▶ LISTED ENTRIES:
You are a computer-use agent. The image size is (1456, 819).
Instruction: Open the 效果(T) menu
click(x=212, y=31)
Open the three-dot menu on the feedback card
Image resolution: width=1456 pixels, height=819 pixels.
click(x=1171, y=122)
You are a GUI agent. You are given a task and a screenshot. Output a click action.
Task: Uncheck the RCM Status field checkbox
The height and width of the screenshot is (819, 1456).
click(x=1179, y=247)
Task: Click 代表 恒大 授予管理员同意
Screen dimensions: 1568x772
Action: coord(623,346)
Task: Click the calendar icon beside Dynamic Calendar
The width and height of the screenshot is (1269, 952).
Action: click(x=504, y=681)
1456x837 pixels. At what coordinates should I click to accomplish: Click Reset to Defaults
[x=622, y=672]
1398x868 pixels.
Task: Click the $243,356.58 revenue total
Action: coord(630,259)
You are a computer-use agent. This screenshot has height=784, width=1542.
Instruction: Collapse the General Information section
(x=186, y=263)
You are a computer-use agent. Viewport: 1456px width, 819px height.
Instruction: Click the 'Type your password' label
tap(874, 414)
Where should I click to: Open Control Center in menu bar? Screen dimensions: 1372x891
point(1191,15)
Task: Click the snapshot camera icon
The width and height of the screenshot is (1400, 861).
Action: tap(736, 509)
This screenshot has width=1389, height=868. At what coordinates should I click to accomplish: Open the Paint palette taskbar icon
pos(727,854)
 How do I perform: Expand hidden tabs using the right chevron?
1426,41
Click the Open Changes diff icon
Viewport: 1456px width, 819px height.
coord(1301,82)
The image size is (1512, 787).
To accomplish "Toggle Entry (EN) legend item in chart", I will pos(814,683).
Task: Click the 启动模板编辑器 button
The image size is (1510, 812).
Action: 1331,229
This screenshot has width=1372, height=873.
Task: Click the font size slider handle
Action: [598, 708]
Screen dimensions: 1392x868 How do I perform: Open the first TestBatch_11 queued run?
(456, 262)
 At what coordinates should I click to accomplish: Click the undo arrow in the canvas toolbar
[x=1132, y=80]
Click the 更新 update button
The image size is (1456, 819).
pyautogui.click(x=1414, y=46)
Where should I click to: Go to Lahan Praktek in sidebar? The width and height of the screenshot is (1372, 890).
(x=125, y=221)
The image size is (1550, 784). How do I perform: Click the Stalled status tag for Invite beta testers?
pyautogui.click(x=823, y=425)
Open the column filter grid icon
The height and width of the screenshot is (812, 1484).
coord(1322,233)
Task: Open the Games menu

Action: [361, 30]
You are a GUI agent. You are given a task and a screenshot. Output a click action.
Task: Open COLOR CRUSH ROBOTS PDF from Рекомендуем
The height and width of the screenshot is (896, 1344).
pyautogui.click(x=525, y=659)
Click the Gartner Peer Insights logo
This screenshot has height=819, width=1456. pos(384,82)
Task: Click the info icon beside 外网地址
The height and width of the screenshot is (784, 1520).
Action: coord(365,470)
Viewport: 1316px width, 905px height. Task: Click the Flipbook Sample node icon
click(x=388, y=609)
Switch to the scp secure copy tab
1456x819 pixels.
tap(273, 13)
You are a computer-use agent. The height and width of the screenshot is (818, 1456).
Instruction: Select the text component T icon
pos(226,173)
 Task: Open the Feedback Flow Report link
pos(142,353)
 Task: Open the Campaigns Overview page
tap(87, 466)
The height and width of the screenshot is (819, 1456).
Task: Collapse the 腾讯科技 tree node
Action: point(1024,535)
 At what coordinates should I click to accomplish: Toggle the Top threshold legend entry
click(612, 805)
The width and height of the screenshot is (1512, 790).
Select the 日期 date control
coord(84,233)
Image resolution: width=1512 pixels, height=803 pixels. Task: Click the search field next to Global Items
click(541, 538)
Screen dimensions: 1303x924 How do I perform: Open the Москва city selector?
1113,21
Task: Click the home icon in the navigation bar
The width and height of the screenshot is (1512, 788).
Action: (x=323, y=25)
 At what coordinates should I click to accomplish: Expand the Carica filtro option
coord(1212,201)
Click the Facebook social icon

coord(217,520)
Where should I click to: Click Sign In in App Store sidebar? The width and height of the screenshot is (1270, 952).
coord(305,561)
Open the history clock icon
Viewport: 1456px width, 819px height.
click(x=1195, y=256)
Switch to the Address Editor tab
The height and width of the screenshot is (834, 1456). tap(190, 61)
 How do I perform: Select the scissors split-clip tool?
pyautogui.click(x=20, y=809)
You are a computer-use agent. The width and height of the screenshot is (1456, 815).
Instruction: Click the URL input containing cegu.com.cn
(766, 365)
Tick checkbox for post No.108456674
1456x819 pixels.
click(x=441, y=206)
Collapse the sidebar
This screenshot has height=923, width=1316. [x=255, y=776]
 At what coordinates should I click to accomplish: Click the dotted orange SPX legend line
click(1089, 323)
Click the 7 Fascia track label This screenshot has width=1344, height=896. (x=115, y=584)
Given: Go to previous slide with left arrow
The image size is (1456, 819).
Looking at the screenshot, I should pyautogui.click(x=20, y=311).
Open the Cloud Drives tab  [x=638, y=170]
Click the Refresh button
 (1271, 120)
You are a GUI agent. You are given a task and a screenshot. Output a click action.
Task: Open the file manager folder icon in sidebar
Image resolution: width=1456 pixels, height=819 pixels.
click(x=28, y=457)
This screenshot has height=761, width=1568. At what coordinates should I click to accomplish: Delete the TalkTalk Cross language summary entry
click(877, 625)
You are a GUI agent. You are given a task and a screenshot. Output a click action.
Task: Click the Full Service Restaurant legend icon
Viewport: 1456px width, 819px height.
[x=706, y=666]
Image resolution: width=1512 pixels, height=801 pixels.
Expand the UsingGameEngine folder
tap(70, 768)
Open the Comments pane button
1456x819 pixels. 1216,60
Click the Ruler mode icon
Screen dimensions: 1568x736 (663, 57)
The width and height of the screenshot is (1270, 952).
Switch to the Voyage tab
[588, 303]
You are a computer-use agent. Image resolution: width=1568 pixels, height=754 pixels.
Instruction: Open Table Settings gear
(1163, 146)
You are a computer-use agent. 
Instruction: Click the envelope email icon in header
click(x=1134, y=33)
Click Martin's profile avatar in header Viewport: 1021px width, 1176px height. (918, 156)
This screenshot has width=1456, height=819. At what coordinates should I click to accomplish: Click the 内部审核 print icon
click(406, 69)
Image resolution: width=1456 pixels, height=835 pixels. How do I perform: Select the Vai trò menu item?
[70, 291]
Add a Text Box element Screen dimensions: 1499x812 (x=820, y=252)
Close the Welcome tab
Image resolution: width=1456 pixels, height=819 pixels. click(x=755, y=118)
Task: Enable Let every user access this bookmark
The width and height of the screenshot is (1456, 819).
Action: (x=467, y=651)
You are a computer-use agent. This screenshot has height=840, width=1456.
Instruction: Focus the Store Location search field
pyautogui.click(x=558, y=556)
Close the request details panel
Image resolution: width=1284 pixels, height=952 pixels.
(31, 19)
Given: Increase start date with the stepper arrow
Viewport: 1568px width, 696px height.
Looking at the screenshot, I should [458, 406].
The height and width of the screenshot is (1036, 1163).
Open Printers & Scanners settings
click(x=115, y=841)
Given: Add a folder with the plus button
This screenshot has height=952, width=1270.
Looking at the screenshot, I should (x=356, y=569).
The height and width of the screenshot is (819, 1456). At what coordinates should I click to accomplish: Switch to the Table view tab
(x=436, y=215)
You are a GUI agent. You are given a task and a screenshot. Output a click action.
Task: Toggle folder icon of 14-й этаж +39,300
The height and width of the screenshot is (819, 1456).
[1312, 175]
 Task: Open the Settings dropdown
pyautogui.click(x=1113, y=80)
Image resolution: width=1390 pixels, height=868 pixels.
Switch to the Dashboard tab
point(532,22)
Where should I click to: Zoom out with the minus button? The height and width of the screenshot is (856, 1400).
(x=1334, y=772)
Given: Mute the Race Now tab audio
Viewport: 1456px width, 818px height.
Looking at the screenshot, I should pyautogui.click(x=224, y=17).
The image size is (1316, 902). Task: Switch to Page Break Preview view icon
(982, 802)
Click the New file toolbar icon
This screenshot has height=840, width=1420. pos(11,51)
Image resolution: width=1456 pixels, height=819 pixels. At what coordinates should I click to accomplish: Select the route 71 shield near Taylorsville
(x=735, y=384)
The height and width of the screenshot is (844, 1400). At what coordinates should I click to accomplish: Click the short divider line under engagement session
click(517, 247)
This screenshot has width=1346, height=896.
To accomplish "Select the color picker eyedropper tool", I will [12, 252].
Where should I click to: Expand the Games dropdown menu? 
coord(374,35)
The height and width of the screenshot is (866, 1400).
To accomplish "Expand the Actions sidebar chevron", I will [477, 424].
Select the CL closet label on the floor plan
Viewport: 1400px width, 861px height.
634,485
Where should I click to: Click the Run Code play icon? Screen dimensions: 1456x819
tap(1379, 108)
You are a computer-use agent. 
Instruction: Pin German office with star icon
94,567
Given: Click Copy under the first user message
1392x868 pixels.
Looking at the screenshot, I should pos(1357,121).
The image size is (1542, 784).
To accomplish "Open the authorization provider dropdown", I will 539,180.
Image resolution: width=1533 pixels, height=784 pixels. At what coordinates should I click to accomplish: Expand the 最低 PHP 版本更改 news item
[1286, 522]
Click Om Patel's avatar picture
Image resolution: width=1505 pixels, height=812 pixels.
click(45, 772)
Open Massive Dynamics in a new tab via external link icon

▶ GOAL OF THE EXERCISE: What you give back should be exactly the lines of the data above from the line with "The width and height of the screenshot is (1400, 861)." through the line with "Open the column filter grid icon", both of those included, and nothing more.

▶ RESULT FOR THIS EXERCISE:
The width and height of the screenshot is (1400, 861).
Action: tap(736, 509)
This screenshot has width=1389, height=868. At what coordinates should I click to accomplish: Open the Paint palette taskbar icon
pos(727,854)
 How do I perform: Expand hidden tabs using the right chevron?
1426,41
Click the Open Changes diff icon
Viewport: 1456px width, 819px height.
coord(1301,82)
The image size is (1512, 787).
To accomplish "Toggle Entry (EN) legend item in chart", I will pos(814,683).
Task: Click the 启动模板编辑器 button
The image size is (1510, 812).
Action: 1331,229
This screenshot has width=1372, height=873.
Task: Click the font size slider handle
Action: [598, 708]
Screen dimensions: 1392x868 How do I perform: Open the first TestBatch_11 queued run?
(456, 262)
 At what coordinates should I click to accomplish: Click the undo arrow in the canvas toolbar
[x=1132, y=80]
Click the 更新 update button
The image size is (1456, 819).
pyautogui.click(x=1414, y=46)
Where should I click to: Go to Lahan Praktek in sidebar? The width and height of the screenshot is (1372, 890).
(x=125, y=221)
The image size is (1550, 784). How do I perform: Click the Stalled status tag for Invite beta testers?
pyautogui.click(x=823, y=425)
Open the column filter grid icon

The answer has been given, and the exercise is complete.